*** DATASET ***

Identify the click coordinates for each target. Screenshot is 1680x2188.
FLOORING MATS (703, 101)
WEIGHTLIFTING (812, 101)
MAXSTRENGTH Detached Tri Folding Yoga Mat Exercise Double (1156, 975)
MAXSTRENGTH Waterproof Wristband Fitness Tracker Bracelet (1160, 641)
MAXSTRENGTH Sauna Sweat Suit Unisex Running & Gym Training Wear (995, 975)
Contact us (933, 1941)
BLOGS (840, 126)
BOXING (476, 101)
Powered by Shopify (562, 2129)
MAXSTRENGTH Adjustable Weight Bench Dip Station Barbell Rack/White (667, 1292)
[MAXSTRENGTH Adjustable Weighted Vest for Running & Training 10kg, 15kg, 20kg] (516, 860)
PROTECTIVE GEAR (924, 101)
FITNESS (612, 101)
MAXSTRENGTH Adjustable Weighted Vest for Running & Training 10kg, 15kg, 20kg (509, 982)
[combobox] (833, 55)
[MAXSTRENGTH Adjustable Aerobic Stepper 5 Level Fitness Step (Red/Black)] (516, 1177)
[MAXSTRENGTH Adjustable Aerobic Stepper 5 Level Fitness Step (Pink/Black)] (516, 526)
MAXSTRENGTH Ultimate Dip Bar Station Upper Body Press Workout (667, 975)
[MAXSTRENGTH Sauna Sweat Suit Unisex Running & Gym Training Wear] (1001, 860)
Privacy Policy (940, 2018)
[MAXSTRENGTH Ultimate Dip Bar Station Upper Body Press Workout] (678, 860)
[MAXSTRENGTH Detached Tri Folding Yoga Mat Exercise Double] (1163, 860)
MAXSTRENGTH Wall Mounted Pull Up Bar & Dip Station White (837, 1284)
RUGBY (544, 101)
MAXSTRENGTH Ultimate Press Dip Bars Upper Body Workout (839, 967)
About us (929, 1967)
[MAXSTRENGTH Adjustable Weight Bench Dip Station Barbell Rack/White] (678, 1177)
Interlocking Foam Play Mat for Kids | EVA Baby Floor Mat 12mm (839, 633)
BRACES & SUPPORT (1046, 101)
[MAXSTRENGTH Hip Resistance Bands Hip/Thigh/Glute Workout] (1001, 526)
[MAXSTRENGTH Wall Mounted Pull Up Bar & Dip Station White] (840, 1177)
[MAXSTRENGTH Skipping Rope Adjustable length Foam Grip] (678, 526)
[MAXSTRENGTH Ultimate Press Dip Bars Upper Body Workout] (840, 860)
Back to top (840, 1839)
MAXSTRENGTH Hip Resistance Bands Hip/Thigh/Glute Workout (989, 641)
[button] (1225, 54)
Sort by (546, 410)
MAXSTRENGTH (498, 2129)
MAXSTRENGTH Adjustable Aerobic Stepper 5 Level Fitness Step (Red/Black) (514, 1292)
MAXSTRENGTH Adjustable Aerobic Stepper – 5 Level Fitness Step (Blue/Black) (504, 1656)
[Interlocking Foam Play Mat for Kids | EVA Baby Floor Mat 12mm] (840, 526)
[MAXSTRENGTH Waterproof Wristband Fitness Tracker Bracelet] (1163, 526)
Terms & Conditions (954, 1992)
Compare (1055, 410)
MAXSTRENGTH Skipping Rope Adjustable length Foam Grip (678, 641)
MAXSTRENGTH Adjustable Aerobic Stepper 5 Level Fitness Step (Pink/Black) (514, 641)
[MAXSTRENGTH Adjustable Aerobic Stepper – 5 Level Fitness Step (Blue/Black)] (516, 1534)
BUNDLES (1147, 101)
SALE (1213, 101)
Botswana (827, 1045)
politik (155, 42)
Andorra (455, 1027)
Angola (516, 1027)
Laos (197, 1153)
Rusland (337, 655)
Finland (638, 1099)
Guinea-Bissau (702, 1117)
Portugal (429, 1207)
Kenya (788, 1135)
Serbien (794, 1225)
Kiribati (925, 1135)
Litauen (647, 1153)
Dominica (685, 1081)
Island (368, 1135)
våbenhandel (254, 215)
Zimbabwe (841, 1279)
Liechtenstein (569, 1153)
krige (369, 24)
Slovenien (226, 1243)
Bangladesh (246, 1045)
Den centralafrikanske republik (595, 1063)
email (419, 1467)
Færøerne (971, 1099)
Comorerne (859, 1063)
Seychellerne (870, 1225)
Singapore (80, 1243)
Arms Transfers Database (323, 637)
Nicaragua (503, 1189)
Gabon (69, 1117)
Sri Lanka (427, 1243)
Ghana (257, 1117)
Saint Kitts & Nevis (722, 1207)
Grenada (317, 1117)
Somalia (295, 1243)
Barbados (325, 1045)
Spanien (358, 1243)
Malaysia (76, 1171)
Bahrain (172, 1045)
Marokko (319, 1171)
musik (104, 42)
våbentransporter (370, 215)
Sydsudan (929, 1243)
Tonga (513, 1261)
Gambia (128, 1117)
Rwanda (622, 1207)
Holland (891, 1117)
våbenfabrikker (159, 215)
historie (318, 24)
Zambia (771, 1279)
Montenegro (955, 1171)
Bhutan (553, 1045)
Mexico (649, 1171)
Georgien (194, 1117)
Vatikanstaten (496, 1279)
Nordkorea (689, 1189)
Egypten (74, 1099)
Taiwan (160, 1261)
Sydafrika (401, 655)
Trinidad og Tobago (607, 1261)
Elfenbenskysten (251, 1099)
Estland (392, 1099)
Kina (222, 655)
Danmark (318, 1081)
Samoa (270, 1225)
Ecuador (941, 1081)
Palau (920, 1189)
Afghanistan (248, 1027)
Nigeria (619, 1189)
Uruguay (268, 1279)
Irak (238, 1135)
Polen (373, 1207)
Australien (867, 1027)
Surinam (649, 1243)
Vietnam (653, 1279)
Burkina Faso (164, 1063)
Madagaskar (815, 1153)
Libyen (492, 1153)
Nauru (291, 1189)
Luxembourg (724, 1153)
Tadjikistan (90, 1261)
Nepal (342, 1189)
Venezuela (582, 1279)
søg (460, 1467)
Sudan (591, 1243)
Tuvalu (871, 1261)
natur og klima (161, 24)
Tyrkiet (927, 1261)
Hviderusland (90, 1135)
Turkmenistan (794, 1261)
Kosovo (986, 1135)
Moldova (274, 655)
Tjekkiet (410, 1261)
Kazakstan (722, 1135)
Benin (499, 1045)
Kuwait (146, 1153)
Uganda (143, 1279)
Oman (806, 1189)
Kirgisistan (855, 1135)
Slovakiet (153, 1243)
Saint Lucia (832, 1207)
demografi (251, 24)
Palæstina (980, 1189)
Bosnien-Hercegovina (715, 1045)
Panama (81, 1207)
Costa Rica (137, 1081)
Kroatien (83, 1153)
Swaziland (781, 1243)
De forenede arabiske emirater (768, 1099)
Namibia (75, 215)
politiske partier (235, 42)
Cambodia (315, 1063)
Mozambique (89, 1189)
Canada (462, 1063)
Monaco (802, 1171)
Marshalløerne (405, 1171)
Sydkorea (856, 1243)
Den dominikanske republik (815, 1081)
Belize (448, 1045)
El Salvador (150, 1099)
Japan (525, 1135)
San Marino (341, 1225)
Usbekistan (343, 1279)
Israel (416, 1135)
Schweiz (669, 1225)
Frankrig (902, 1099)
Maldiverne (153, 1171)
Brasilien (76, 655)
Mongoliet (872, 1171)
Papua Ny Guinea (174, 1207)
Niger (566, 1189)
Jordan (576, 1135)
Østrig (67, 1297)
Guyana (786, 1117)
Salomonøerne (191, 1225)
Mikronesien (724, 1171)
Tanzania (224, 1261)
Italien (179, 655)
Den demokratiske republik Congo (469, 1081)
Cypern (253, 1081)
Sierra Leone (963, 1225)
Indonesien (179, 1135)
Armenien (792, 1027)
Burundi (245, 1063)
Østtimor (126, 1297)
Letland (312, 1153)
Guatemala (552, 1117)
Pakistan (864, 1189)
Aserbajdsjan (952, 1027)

*** End of DATASET ***

• TASK DIRECTIONS: Repeat each record exactly. Omit nothing.

• THE ANSWER:
Identify the click coordinates for each target. Screenshot is 1680x2188.
FLOORING MATS (703, 101)
WEIGHTLIFTING (812, 101)
MAXSTRENGTH Detached Tri Folding Yoga Mat Exercise Double (1156, 975)
MAXSTRENGTH Waterproof Wristband Fitness Tracker Bracelet (1160, 641)
MAXSTRENGTH Sauna Sweat Suit Unisex Running & Gym Training Wear (995, 975)
Contact us (933, 1941)
BLOGS (840, 126)
BOXING (476, 101)
Powered by Shopify (562, 2129)
MAXSTRENGTH Adjustable Weight Bench Dip Station Barbell Rack/White (667, 1292)
[MAXSTRENGTH Adjustable Weighted Vest for Running & Training 10kg, 15kg, 20kg] (516, 860)
PROTECTIVE GEAR (924, 101)
FITNESS (612, 101)
MAXSTRENGTH Adjustable Weighted Vest for Running & Training 10kg, 15kg, 20kg (509, 982)
[combobox] (833, 55)
[MAXSTRENGTH Adjustable Aerobic Stepper 5 Level Fitness Step (Red/Black)] (516, 1177)
[MAXSTRENGTH Adjustable Aerobic Stepper 5 Level Fitness Step (Pink/Black)] (516, 526)
MAXSTRENGTH Ultimate Dip Bar Station Upper Body Press Workout (667, 975)
[MAXSTRENGTH Sauna Sweat Suit Unisex Running & Gym Training Wear] (1001, 860)
Privacy Policy (940, 2018)
[MAXSTRENGTH Ultimate Dip Bar Station Upper Body Press Workout] (678, 860)
[MAXSTRENGTH Detached Tri Folding Yoga Mat Exercise Double] (1163, 860)
MAXSTRENGTH Wall Mounted Pull Up Bar & Dip Station White (837, 1284)
RUGBY (544, 101)
MAXSTRENGTH Ultimate Press Dip Bars Upper Body Workout (839, 967)
About us (929, 1967)
[MAXSTRENGTH Adjustable Weight Bench Dip Station Barbell Rack/White] (678, 1177)
Interlocking Foam Play Mat for Kids | EVA Baby Floor Mat 12mm (839, 633)
BRACES & SUPPORT (1046, 101)
[MAXSTRENGTH Hip Resistance Bands Hip/Thigh/Glute Workout] (1001, 526)
[MAXSTRENGTH Wall Mounted Pull Up Bar & Dip Station White] (840, 1177)
[MAXSTRENGTH Skipping Rope Adjustable length Foam Grip] (678, 526)
[MAXSTRENGTH Ultimate Press Dip Bars Upper Body Workout] (840, 860)
Back to top (840, 1839)
MAXSTRENGTH Hip Resistance Bands Hip/Thigh/Glute Workout (989, 641)
[button] (1225, 54)
Sort by (546, 410)
MAXSTRENGTH (498, 2129)
MAXSTRENGTH Adjustable Aerobic Stepper 5 Level Fitness Step (Red/Black) (514, 1292)
MAXSTRENGTH Adjustable Aerobic Stepper – 5 Level Fitness Step (Blue/Black) (504, 1656)
[Interlocking Foam Play Mat for Kids | EVA Baby Floor Mat 12mm] (840, 526)
[MAXSTRENGTH Waterproof Wristband Fitness Tracker Bracelet] (1163, 526)
Terms & Conditions (954, 1992)
Compare (1055, 410)
MAXSTRENGTH Skipping Rope Adjustable length Foam Grip (678, 641)
MAXSTRENGTH Adjustable Aerobic Stepper 5 Level Fitness Step (Pink/Black) (514, 641)
[MAXSTRENGTH Adjustable Aerobic Stepper – 5 Level Fitness Step (Blue/Black)] (516, 1534)
BUNDLES (1147, 101)
SALE (1213, 101)
Botswana (827, 1045)
politik (155, 42)
Andorra (455, 1027)
Angola (516, 1027)
Laos (197, 1153)
Rusland (337, 655)
Finland (638, 1099)
Guinea-Bissau (702, 1117)
Portugal (429, 1207)
Kenya (788, 1135)
Serbien (794, 1225)
Kiribati (925, 1135)
Litauen (647, 1153)
Dominica (685, 1081)
Island (368, 1135)
våbenhandel (254, 215)
Zimbabwe (841, 1279)
Liechtenstein (569, 1153)
krige (369, 24)
Slovenien (226, 1243)
Bangladesh (246, 1045)
Den centralafrikanske republik (595, 1063)
email (419, 1467)
Færøerne (971, 1099)
Comorerne (859, 1063)
Seychellerne (870, 1225)
Singapore (80, 1243)
Arms Transfers Database (323, 637)
Nicaragua (503, 1189)
Gabon (69, 1117)
Sri Lanka (427, 1243)
Ghana (257, 1117)
Saint Kitts & Nevis (722, 1207)
Grenada (317, 1117)
Somalia (295, 1243)
Barbados (325, 1045)
Spanien (358, 1243)
Malaysia (76, 1171)
Bahrain (172, 1045)
Marokko (319, 1171)
musik (104, 42)
våbentransporter (370, 215)
Sydsudan (929, 1243)
Tonga (513, 1261)
Gambia (128, 1117)
Rwanda (622, 1207)
Holland (891, 1117)
våbenfabrikker (159, 215)
historie (318, 24)
Zambia (771, 1279)
Montenegro (955, 1171)
Bhutan (553, 1045)
Mexico (649, 1171)
Georgien (194, 1117)
Vatikanstaten (496, 1279)
Nordkorea (689, 1189)
Egypten (74, 1099)
Taiwan (160, 1261)
Sydafrika (401, 655)
Trinidad og Tobago (607, 1261)
Elfenbenskysten (251, 1099)
Estland (392, 1099)
Kina (222, 655)
Danmark (318, 1081)
Samoa (270, 1225)
Ecuador (941, 1081)
Palau (920, 1189)
Afghanistan (248, 1027)
Nigeria (619, 1189)
Uruguay (268, 1279)
Irak (238, 1135)
Polen (373, 1207)
Australien (867, 1027)
Surinam (649, 1243)
Vietnam (653, 1279)
Burkina Faso (164, 1063)
Madagaskar (815, 1153)
Libyen (492, 1153)
Nauru (291, 1189)
Luxembourg (724, 1153)
Tadjikistan (90, 1261)
Nepal (342, 1189)
Venezuela (582, 1279)
søg (460, 1467)
Sudan (591, 1243)
Tuvalu (871, 1261)
natur og klima (161, 24)
Tyrkiet (927, 1261)
Hviderusland (90, 1135)
Turkmenistan (794, 1261)
Kosovo (986, 1135)
Moldova (274, 655)
Tjekkiet (410, 1261)
Kazakstan (722, 1135)
Benin (499, 1045)
Kuwait (146, 1153)
Uganda (143, 1279)
Oman (806, 1189)
Kirgisistan (855, 1135)
Slovakiet (153, 1243)
Saint Lucia (832, 1207)
demografi (251, 24)
Palæstina (980, 1189)
Bosnien-Hercegovina (715, 1045)
Panama (81, 1207)
Costa Rica (137, 1081)
Kroatien (83, 1153)
Swaziland (781, 1243)
De forenede arabiske emirater (768, 1099)
Namibia (75, 215)
politiske partier (235, 42)
Cambodia (315, 1063)
Mozambique (89, 1189)
Canada (462, 1063)
Monaco (802, 1171)
Marshalløerne (405, 1171)
Sydkorea (856, 1243)
Den dominikanske republik (815, 1081)
Belize (448, 1045)
El Salvador (150, 1099)
Japan (525, 1135)
San Marino (341, 1225)
Usbekistan (343, 1279)
Israel (416, 1135)
Schweiz (669, 1225)
Frankrig (902, 1099)
Maldiverne (153, 1171)
Brasilien (76, 655)
Mongoliet (872, 1171)
Papua Ny Guinea (174, 1207)
Niger (566, 1189)
Jordan (576, 1135)
Østrig (67, 1297)
Guyana (786, 1117)
Salomonøerne (191, 1225)
Mikronesien (724, 1171)
Tanzania (224, 1261)
Italien (179, 655)
Den demokratiske republik Congo (469, 1081)
Cypern (253, 1081)
Sierra Leone (963, 1225)
Indonesien (179, 1135)
Armenien (792, 1027)
Burundi (245, 1063)
Østtimor (126, 1297)
Letland (312, 1153)
Guatemala (552, 1117)
Pakistan (864, 1189)
Aserbajdsjan (952, 1027)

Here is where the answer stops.